After graduating from RPI, Peeples was drafted into the U.S. Navy and challenged racism in his unit. He then returned to Richmond and worked as a social worker, taking part in sit-ins and civil rights protests.

He went on to earn a master's degree from the University of Pennsylvania. His thesis, "A Perspective of the Prince Edward County School Issue," explored the events surrounding "Massive Resistance," in which segregationists in Prince Edward County, Va., closed their public schools from 1959-64 rather than integrate them.

After his time at Penn, Peeples returned to Richmond and taught for two years at the School of Nursing at the Medical College of Virginia, now part of VCU.

"The dean had a progressive side. She used me, the only male on the full-time faculty, to teach other things," he said. "I taught a survey of world religions. I taught a course that she had me dream up – sort of a super humanities course. She wanted these women to be educated in a wider sense. I did my bit to do that."

Following his teaching stint at the School of Nursing, he went to the University of Kentucky and received a doctorate in medical behavioral science.

After earning his Ph.D., Peeples returned to Richmond yet again, and joined VCU's faculty one month after the university was formed.

"I and about three or four dozen other faculty joined the provost and others doing the central tasks needed to build a new university. I call this group the floundering fathers and mothers of VCU. We were doing it by the seat of our pants."

As a professor, Peeples continued his activism, agitating for good jobs, health care and housing. He pushed for VCU to create African-American studies courses and worked toward the equal treatment of women.

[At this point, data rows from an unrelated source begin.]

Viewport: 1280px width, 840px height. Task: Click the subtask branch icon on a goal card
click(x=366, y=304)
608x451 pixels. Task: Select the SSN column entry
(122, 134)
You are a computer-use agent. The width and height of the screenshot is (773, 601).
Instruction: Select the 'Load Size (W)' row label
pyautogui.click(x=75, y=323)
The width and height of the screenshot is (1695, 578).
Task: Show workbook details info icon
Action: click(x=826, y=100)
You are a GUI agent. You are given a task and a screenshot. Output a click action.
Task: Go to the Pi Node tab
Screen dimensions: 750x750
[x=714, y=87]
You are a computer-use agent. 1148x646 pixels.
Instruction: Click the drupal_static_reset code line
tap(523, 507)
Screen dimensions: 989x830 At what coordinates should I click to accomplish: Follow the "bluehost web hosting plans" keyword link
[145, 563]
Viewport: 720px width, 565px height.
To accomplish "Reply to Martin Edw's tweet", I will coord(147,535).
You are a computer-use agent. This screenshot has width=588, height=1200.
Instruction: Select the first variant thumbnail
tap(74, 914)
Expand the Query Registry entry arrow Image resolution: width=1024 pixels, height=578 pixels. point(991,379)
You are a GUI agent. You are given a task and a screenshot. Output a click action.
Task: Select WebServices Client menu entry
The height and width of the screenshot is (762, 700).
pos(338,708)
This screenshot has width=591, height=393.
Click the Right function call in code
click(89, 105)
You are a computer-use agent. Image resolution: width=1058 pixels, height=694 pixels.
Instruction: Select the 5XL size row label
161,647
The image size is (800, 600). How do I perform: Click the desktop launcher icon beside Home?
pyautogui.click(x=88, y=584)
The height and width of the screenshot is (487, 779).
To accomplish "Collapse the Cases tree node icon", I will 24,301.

He was the first scholar in residence of VCU's honors program. And he played a key role in helping the university's library system to develop.

In the early days of VCU, he said, he was something of the administration's darling, having helped to recruit numerous faculty members. Eventually, however, his activism led to conflict with certain administrators.

"I have deep roots at VCU, RPI. And I have a great love for it. But also sometimes a contentious relationship with it," he said. "It took on the character of a spat with a lover."

At one point, he recalls, he was fired by the arts and sciences dean for being too controversial. However, he moved  to the medical campus to teach.

"I was canned, but they were so happy with my work at the medical school, I just moved there full time," he said.

Peeples taught at the medical campus for the majority of his career, retiring from full-time teaching in 1995. After his retirement, he did some consulting and then turned toward writing his autobiography.

"This book has taken seven years," he said. "The life has taken 79 years, the book only took seven."